• _Record list_:
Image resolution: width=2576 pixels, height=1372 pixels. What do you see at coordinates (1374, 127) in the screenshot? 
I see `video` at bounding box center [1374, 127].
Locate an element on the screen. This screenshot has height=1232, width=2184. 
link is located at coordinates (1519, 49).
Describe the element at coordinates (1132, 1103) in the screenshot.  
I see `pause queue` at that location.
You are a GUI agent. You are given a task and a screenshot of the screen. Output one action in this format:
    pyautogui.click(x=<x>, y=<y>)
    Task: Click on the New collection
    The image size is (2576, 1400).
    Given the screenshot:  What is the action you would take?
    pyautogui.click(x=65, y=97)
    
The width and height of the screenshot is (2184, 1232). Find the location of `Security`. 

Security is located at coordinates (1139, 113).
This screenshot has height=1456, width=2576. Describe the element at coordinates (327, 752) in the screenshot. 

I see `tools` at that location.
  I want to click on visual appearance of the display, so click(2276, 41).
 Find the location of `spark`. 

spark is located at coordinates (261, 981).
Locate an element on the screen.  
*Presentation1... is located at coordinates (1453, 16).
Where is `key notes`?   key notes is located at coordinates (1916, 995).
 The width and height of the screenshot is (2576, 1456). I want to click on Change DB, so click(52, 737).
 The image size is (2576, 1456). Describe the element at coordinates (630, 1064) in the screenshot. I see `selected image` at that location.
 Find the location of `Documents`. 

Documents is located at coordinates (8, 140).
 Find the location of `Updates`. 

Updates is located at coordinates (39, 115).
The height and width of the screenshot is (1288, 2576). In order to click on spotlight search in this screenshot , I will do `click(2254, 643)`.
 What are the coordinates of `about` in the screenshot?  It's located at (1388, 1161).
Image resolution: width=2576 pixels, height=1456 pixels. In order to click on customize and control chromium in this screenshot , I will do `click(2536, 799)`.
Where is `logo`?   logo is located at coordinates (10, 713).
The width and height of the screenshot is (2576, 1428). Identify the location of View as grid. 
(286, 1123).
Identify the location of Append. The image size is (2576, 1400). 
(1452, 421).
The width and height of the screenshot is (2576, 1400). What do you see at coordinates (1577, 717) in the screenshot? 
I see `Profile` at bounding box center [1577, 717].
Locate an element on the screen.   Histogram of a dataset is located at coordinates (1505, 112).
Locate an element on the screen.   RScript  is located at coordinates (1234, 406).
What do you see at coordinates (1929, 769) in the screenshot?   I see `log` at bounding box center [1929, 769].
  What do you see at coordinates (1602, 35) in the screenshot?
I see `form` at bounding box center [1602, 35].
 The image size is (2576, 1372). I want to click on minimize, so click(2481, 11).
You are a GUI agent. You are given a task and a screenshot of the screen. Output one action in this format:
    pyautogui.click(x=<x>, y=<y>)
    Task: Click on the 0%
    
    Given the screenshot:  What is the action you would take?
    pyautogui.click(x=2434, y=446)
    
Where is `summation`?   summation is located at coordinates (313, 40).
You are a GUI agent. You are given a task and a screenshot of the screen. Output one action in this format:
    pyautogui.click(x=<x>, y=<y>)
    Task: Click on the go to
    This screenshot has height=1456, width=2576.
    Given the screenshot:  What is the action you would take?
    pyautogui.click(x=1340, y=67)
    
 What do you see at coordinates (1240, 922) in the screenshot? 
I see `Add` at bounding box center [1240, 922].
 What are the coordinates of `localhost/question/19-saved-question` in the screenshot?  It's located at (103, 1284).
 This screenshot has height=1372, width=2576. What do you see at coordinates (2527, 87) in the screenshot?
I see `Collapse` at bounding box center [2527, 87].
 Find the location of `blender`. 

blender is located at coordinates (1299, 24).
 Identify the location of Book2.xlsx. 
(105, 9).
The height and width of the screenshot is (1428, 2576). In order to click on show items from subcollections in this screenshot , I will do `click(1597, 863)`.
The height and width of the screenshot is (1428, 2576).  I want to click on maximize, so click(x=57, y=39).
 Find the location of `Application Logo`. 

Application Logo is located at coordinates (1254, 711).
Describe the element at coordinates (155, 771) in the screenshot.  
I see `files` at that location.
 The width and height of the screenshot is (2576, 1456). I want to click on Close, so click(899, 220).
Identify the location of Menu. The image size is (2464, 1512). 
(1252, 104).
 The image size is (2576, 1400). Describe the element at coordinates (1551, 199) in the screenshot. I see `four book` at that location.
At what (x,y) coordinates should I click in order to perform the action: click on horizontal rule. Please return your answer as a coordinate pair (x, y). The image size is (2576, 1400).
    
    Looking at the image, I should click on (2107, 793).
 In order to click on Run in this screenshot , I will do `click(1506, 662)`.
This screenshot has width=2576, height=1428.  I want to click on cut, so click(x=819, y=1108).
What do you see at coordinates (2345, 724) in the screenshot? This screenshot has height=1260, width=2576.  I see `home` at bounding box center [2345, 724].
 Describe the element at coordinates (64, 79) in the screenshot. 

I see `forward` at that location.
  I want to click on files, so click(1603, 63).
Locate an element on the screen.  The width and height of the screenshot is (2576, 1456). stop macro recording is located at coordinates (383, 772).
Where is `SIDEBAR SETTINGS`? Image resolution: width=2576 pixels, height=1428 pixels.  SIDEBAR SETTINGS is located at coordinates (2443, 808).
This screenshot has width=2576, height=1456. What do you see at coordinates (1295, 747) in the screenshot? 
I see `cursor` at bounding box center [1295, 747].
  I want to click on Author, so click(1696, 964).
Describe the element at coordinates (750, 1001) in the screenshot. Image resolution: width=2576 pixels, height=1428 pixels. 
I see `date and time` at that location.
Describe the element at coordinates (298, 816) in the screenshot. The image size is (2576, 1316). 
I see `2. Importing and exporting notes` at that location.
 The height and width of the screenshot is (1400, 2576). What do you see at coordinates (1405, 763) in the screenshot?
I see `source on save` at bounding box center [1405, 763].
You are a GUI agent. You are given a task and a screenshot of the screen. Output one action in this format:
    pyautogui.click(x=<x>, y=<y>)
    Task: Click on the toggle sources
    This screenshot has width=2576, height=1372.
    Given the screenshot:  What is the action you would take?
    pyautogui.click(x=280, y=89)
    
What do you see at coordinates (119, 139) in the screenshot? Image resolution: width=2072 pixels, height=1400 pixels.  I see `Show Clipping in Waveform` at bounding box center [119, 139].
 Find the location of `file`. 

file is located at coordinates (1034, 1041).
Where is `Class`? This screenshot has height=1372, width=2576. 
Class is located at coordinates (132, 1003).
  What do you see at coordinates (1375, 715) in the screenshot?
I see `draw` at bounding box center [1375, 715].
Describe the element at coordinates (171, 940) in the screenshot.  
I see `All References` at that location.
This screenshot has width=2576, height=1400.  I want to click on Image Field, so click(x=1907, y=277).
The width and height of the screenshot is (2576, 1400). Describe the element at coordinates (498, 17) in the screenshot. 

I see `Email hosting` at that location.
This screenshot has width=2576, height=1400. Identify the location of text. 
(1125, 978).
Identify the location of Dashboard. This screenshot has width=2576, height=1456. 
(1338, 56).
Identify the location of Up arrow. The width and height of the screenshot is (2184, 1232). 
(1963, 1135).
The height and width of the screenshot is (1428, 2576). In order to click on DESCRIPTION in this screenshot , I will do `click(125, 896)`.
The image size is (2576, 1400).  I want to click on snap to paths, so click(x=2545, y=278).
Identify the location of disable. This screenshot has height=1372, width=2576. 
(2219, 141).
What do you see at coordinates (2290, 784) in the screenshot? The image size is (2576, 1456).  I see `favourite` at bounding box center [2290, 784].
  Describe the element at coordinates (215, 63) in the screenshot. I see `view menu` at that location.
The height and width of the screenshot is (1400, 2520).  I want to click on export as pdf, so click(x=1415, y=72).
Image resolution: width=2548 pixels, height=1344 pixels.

• _Instructions for the task_: Update the entries above by replacing "Find the location of" with "Locate" throughout, keeping everything else the same.

• _Response for this exercise_:
Image resolution: width=2576 pixels, height=1372 pixels. What do you see at coordinates (1374, 127) in the screenshot? 
I see `video` at bounding box center [1374, 127].
Locate an element on the screen. This screenshot has height=1232, width=2184. 
link is located at coordinates (1519, 49).
Describe the element at coordinates (1132, 1103) in the screenshot.  
I see `pause queue` at that location.
You are a GUI agent. You are given a task and a screenshot of the screen. Output one action in this format:
    pyautogui.click(x=<x>, y=<y>)
    Task: Click on the New collection
    The image size is (2576, 1400).
    Given the screenshot:  What is the action you would take?
    pyautogui.click(x=65, y=97)
    
The width and height of the screenshot is (2184, 1232). Locate `Security`. 

Security is located at coordinates (1139, 113).
This screenshot has height=1456, width=2576. Describe the element at coordinates (327, 752) in the screenshot. 

I see `tools` at that location.
  I want to click on visual appearance of the display, so click(2276, 41).
 Locate `spark`. 

spark is located at coordinates (261, 981).
Locate an element on the screen.  
*Presentation1... is located at coordinates (1453, 16).
Where is `key notes`?   key notes is located at coordinates (1916, 995).
 The width and height of the screenshot is (2576, 1456). I want to click on Change DB, so click(52, 737).
 The image size is (2576, 1456). Describe the element at coordinates (630, 1064) in the screenshot. I see `selected image` at that location.
 Locate `Documents`. 

Documents is located at coordinates (8, 140).
 Locate `Updates`. 

Updates is located at coordinates (39, 115).
The height and width of the screenshot is (1288, 2576). In order to click on spotlight search in this screenshot , I will do `click(2254, 643)`.
 What are the coordinates of `about` in the screenshot?  It's located at (1388, 1161).
Image resolution: width=2576 pixels, height=1456 pixels. In order to click on customize and control chromium in this screenshot , I will do `click(2536, 799)`.
Where is `logo`?   logo is located at coordinates (10, 713).
The width and height of the screenshot is (2576, 1428). Identify the location of View as grid. 
(286, 1123).
Identify the location of Append. The image size is (2576, 1400). 
(1452, 421).
The width and height of the screenshot is (2576, 1400). What do you see at coordinates (1577, 717) in the screenshot? 
I see `Profile` at bounding box center [1577, 717].
Locate an element on the screen.   Histogram of a dataset is located at coordinates (1505, 112).
Locate an element on the screen.   RScript  is located at coordinates (1234, 406).
What do you see at coordinates (1929, 769) in the screenshot?   I see `log` at bounding box center [1929, 769].
  What do you see at coordinates (1602, 35) in the screenshot?
I see `form` at bounding box center [1602, 35].
 The image size is (2576, 1372). I want to click on minimize, so click(2481, 11).
You are a GUI agent. You are given a task and a screenshot of the screen. Output one action in this format:
    pyautogui.click(x=<x>, y=<y>)
    Task: Click on the 0%
    
    Given the screenshot:  What is the action you would take?
    pyautogui.click(x=2434, y=446)
    
Where is `summation`?   summation is located at coordinates (313, 40).
You are a GUI agent. You are given a task and a screenshot of the screen. Output one action in this format:
    pyautogui.click(x=<x>, y=<y>)
    Task: Click on the go to
    This screenshot has height=1456, width=2576.
    Given the screenshot:  What is the action you would take?
    pyautogui.click(x=1340, y=67)
    
 What do you see at coordinates (1240, 922) in the screenshot? 
I see `Add` at bounding box center [1240, 922].
 What are the coordinates of `localhost/question/19-saved-question` in the screenshot?  It's located at (103, 1284).
 This screenshot has height=1372, width=2576. What do you see at coordinates (2527, 87) in the screenshot?
I see `Collapse` at bounding box center [2527, 87].
 Locate `blender`. 

blender is located at coordinates (1299, 24).
 Identify the location of Book2.xlsx. 
(105, 9).
The height and width of the screenshot is (1428, 2576). In order to click on show items from subcollections in this screenshot , I will do `click(1597, 863)`.
The height and width of the screenshot is (1428, 2576).  I want to click on maximize, so click(x=57, y=39).
 Locate `Application Logo`. 

Application Logo is located at coordinates (1254, 711).
Describe the element at coordinates (155, 771) in the screenshot.  
I see `files` at that location.
 The width and height of the screenshot is (2576, 1456). I want to click on Close, so click(899, 220).
Identify the location of Menu. The image size is (2464, 1512). 
(1252, 104).
 The image size is (2576, 1400). Describe the element at coordinates (1551, 199) in the screenshot. I see `four book` at that location.
At what (x,y) coordinates should I click in order to perform the action: click on horizontal rule. Please return your answer as a coordinate pair (x, y). The image size is (2576, 1400).
    
    Looking at the image, I should click on (2107, 793).
 In order to click on Run in this screenshot , I will do `click(1506, 662)`.
This screenshot has width=2576, height=1428.  I want to click on cut, so click(x=819, y=1108).
What do you see at coordinates (2345, 724) in the screenshot? This screenshot has height=1260, width=2576.  I see `home` at bounding box center [2345, 724].
 Describe the element at coordinates (64, 79) in the screenshot. 

I see `forward` at that location.
  I want to click on files, so click(1603, 63).
Locate an element on the screen.  The width and height of the screenshot is (2576, 1456). stop macro recording is located at coordinates (383, 772).
Where is `SIDEBAR SETTINGS`? Image resolution: width=2576 pixels, height=1428 pixels.  SIDEBAR SETTINGS is located at coordinates (2443, 808).
This screenshot has width=2576, height=1456. What do you see at coordinates (1295, 747) in the screenshot? 
I see `cursor` at bounding box center [1295, 747].
  I want to click on Author, so click(1696, 964).
Describe the element at coordinates (750, 1001) in the screenshot. Image resolution: width=2576 pixels, height=1428 pixels. 
I see `date and time` at that location.
Describe the element at coordinates (298, 816) in the screenshot. The image size is (2576, 1316). 
I see `2. Importing and exporting notes` at that location.
 The height and width of the screenshot is (1400, 2576). What do you see at coordinates (1405, 763) in the screenshot?
I see `source on save` at bounding box center [1405, 763].
You are a GUI agent. You are given a task and a screenshot of the screen. Output one action in this format:
    pyautogui.click(x=<x>, y=<y>)
    Task: Click on the toggle sources
    This screenshot has width=2576, height=1372.
    Given the screenshot:  What is the action you would take?
    pyautogui.click(x=280, y=89)
    
What do you see at coordinates (119, 139) in the screenshot? Image resolution: width=2072 pixels, height=1400 pixels.  I see `Show Clipping in Waveform` at bounding box center [119, 139].
 Locate `file`. 

file is located at coordinates (1034, 1041).
Where is `Class`? This screenshot has height=1372, width=2576. 
Class is located at coordinates (132, 1003).
  What do you see at coordinates (1375, 715) in the screenshot?
I see `draw` at bounding box center [1375, 715].
Describe the element at coordinates (171, 940) in the screenshot.  
I see `All References` at that location.
This screenshot has width=2576, height=1400.  I want to click on Image Field, so click(x=1907, y=277).
The width and height of the screenshot is (2576, 1400). Describe the element at coordinates (498, 17) in the screenshot. 

I see `Email hosting` at that location.
This screenshot has width=2576, height=1400. Identify the location of text. 
(1125, 978).
Identify the location of Dashboard. This screenshot has width=2576, height=1456. 
(1338, 56).
Identify the location of Up arrow. The width and height of the screenshot is (2184, 1232). 
(1963, 1135).
The height and width of the screenshot is (1428, 2576). In order to click on DESCRIPTION in this screenshot , I will do `click(125, 896)`.
The image size is (2576, 1400).  I want to click on snap to paths, so click(x=2545, y=278).
Identify the location of disable. This screenshot has height=1372, width=2576. 
(2219, 141).
What do you see at coordinates (2290, 784) in the screenshot? The image size is (2576, 1456).  I see `favourite` at bounding box center [2290, 784].
  Describe the element at coordinates (215, 63) in the screenshot. I see `view menu` at that location.
The height and width of the screenshot is (1400, 2520).  I want to click on export as pdf, so click(x=1415, y=72).
Image resolution: width=2548 pixels, height=1344 pixels.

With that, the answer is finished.